The SAE Aerospace Council is taking on standards development for eLoran equipment as part of the work of a new committee devoted to position, navigation and timing standards. Committee AS-5, which is under the Aerospace Avionic Systems Group chaired by Bill Woodward, met for the first time in May. 

The group did two things at its inaugural meeting, said Woodward, who works for the Virginia firm Geodesicx. It took the commandant’s instruction and converted it into a Word document for publication as an SAE standard. “That’s not going to change,” he said, “It’s just going to say that now there is a standard for what we used to call Loran C.” 

They also launched work on an Interface Control Document for eLoran. This contains the kind information necessary to build transmitters and receivers and Woodward said he hoped to have it published in 90 days — that is by roughly the end of August. In addition, the committee is writing an AIR or Aerospace Information Report on eLoran, which aims to address any misperceptions by publishing accurate information and thereby creating a common foundation for discussion. 

According to AS-5’s Work In Progress list there are another three other documents under development — so it’s no surprise that Woodward is looking for technical experts to join the committee.

“We have different types of members within a committee,” he said including mailing list recipients and liaisons. “The liaisons can actually access documents and download them.” 

Voting members, who should be able to contribute technical expertise to the committee’s work, attend three meetings in a row, making it an 18-month process to become a voting member.
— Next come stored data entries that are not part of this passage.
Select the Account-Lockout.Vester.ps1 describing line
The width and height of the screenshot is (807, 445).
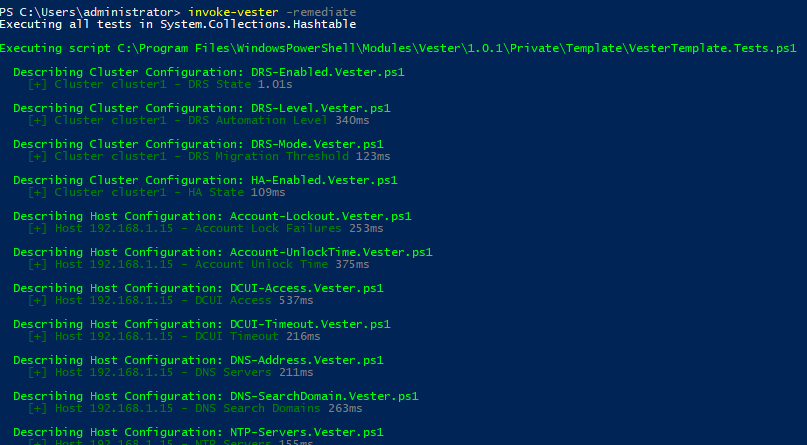212,216
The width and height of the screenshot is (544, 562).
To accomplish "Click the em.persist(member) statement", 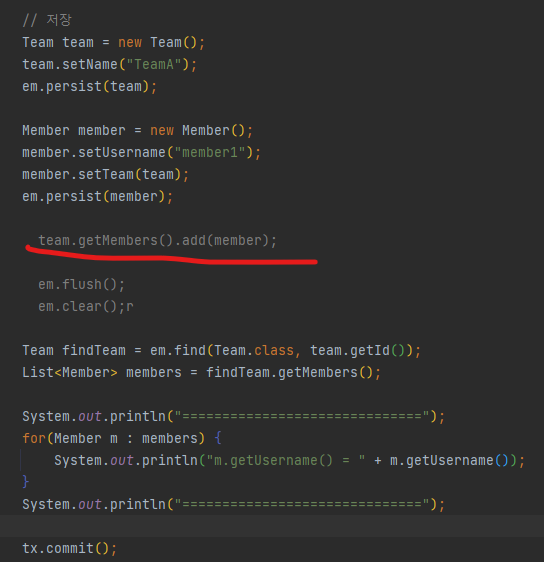I will pos(97,196).
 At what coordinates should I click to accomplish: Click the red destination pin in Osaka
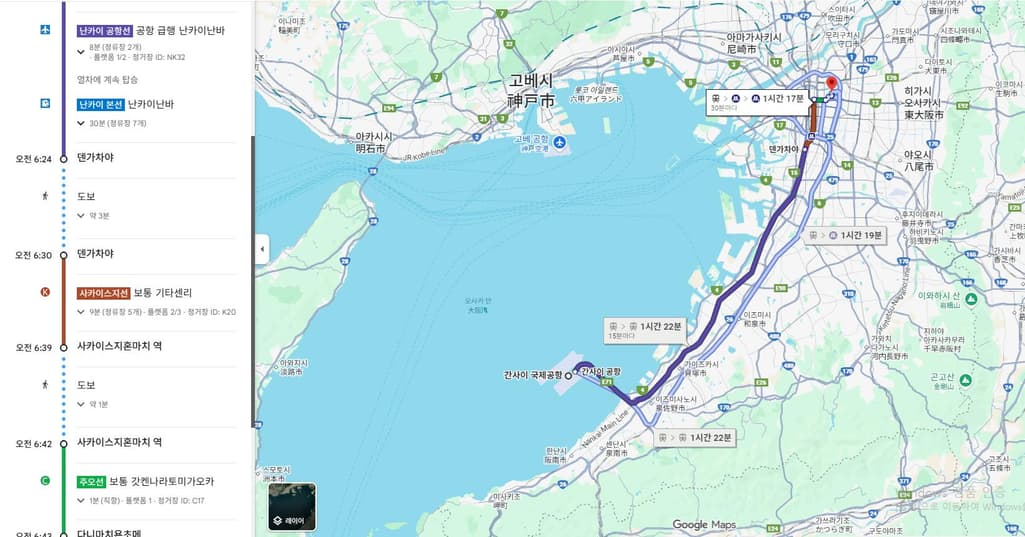click(x=832, y=85)
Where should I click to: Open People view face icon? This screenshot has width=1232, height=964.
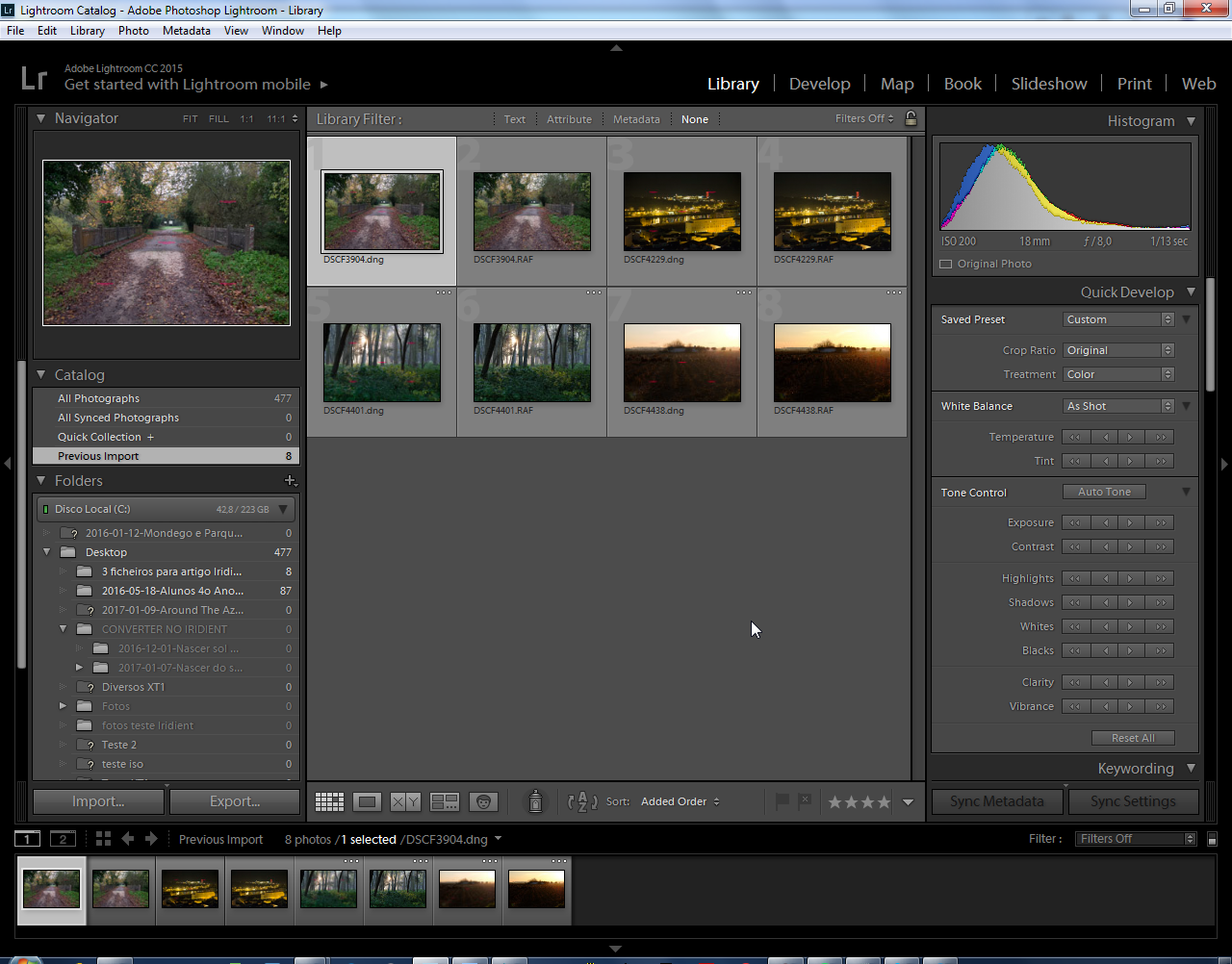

Continued good attendance is necessary to maintain a voting membership. 

Woodward may be hoping that the establishment of AS-5 and formal standards can ease the development of eLoran systems as well as new eLoran equipment. 

“The feedback I was getting from folks is that every time they talk to Congress, people always say: ‘Where’s the standard?’ ” Woodward told Inside GNSS. “You really can’t build anything unless you have a standard.”